=== Try it ===
Scan the records below for the word "agent". Copy each line where it appears.

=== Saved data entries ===
━━━━━━━━━━━━━━━━━━━━━━━━━━━━━━

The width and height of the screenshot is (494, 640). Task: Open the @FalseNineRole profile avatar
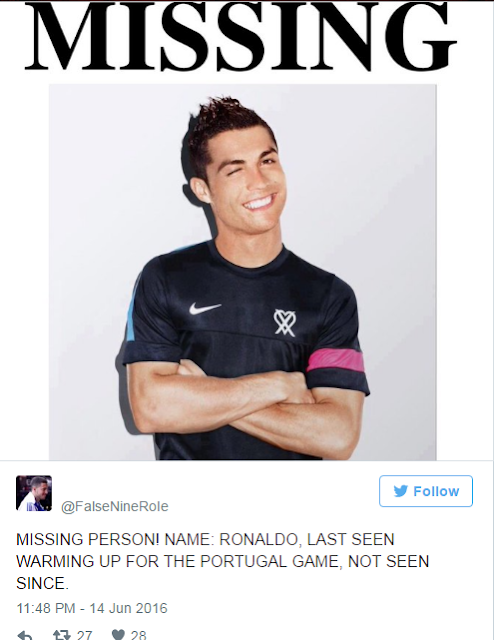34,493
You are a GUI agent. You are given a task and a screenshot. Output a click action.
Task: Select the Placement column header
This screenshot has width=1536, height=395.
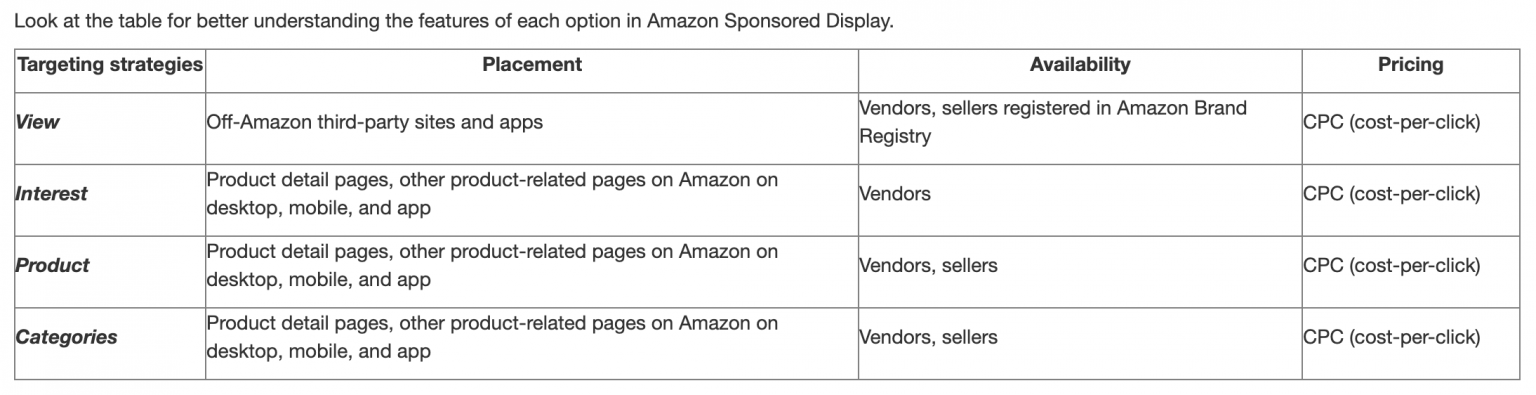[x=532, y=65]
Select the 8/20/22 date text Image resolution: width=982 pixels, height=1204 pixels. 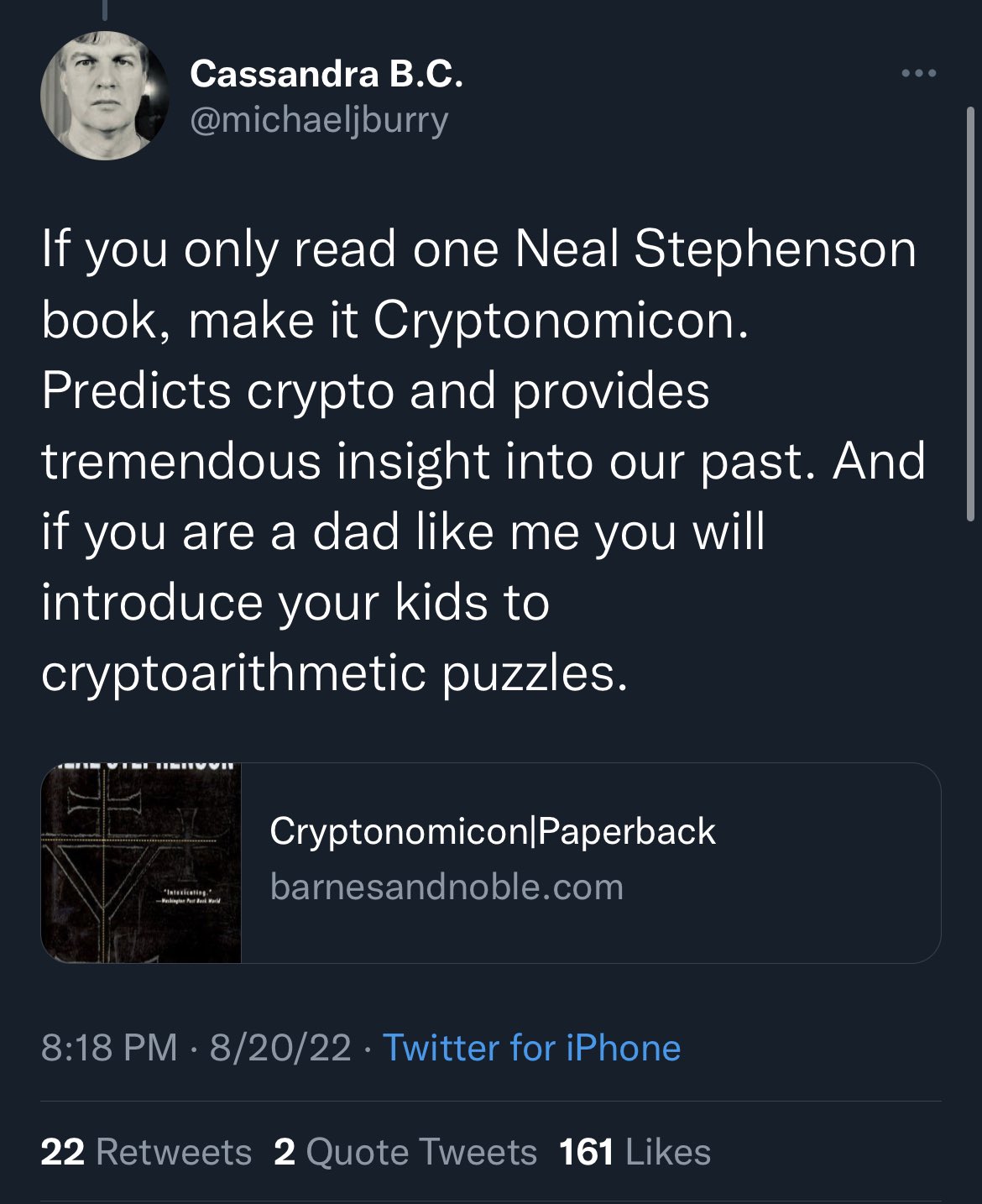(280, 1048)
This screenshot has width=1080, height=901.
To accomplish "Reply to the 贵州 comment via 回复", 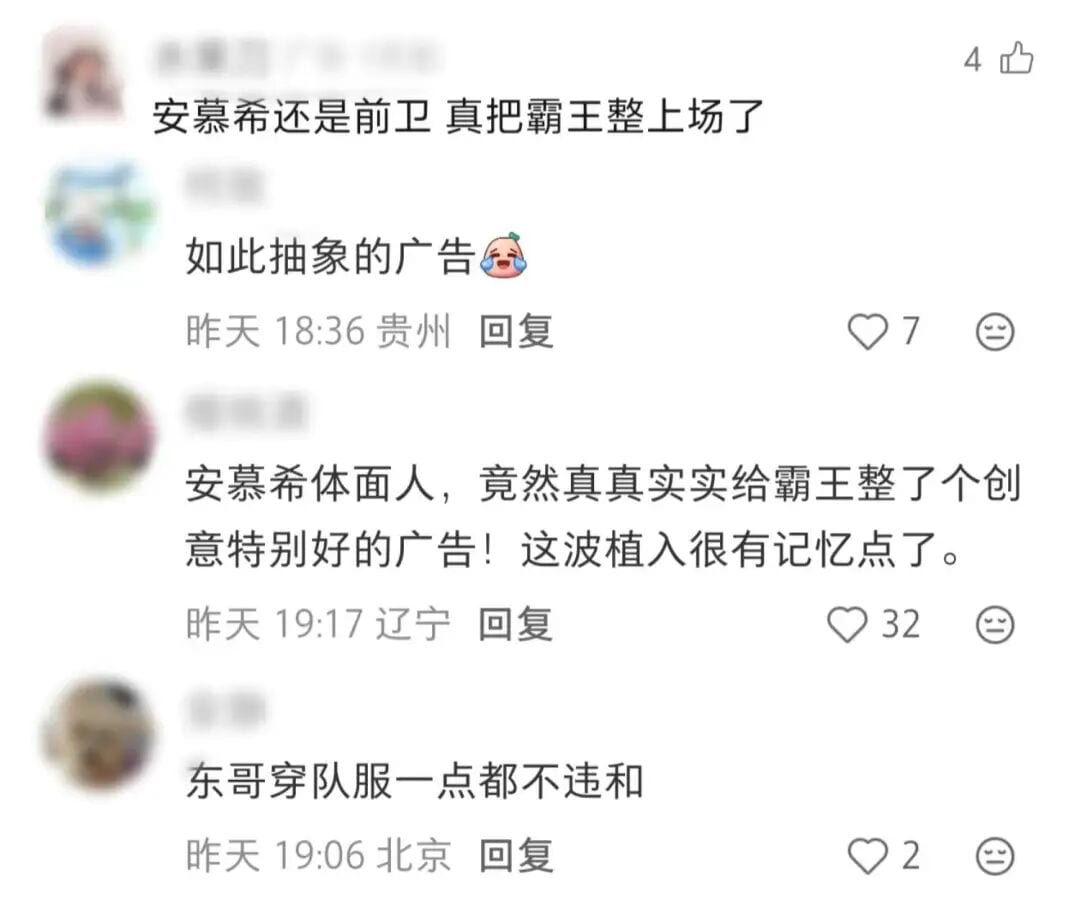I will coord(516,331).
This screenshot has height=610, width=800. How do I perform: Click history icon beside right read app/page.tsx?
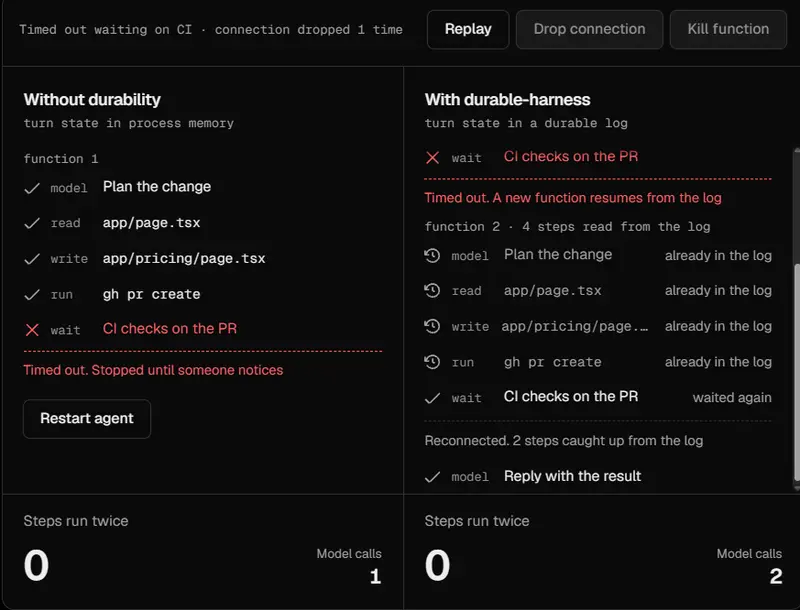click(432, 291)
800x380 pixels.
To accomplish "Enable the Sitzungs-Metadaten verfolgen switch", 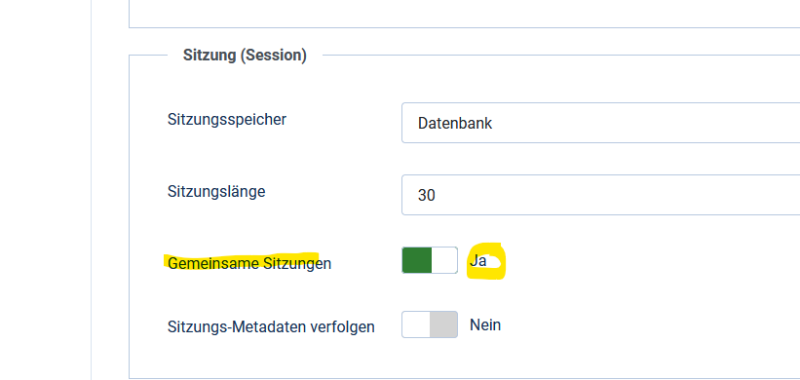I will [x=430, y=324].
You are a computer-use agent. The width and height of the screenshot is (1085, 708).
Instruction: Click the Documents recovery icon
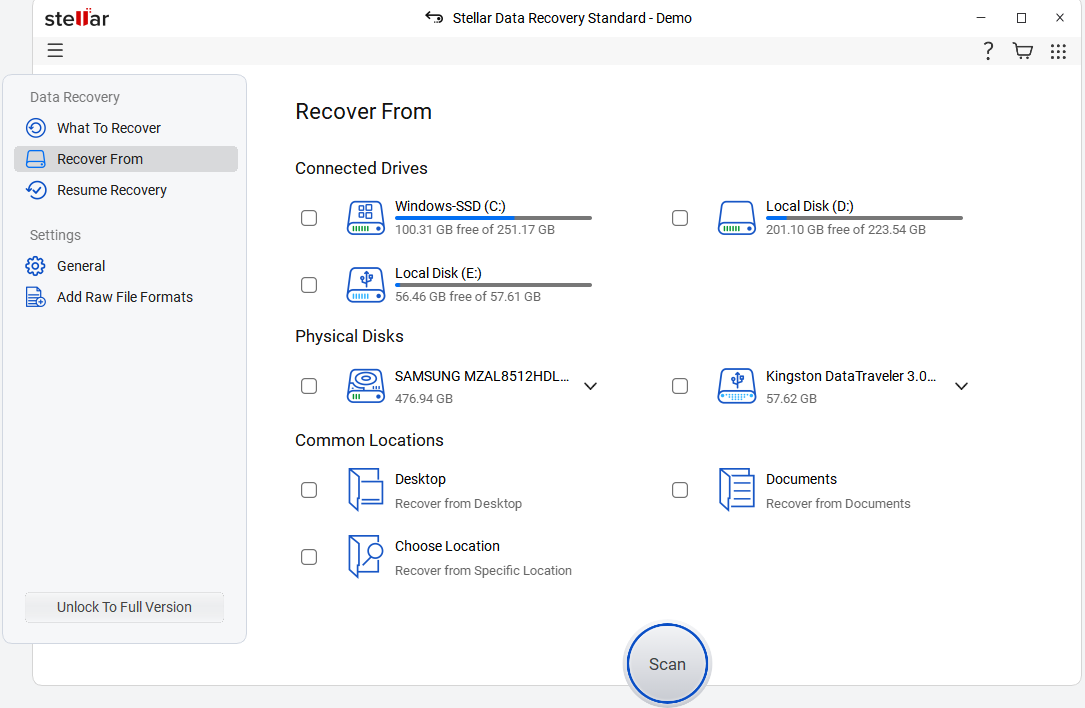737,489
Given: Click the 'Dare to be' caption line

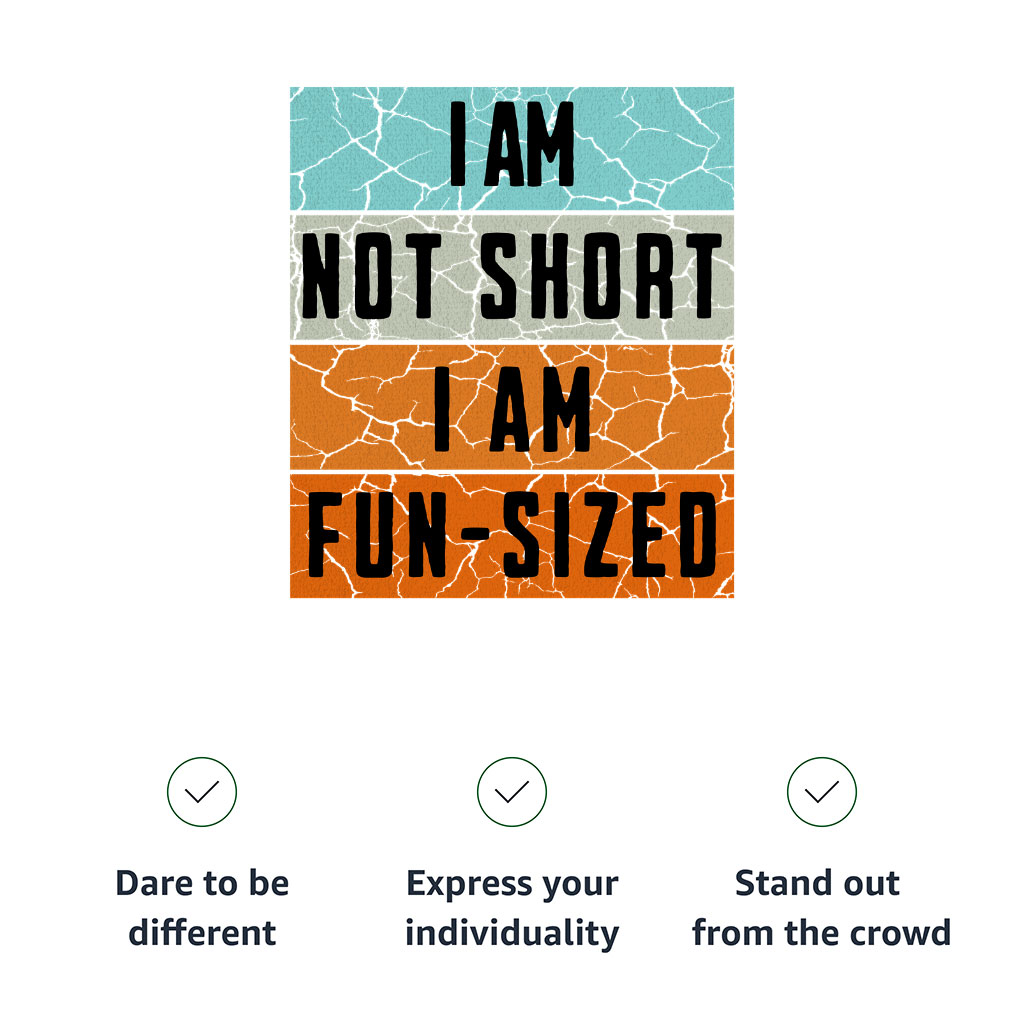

━━━━━━━━━━━━━━━━━━━━━━━━━━━━━━

=== Result of this exercise ===
You are a GUI agent. You are given a task and a screenshot. Output a click action.
You are a computer-use agent. The width and height of the screenshot is (1085, 708).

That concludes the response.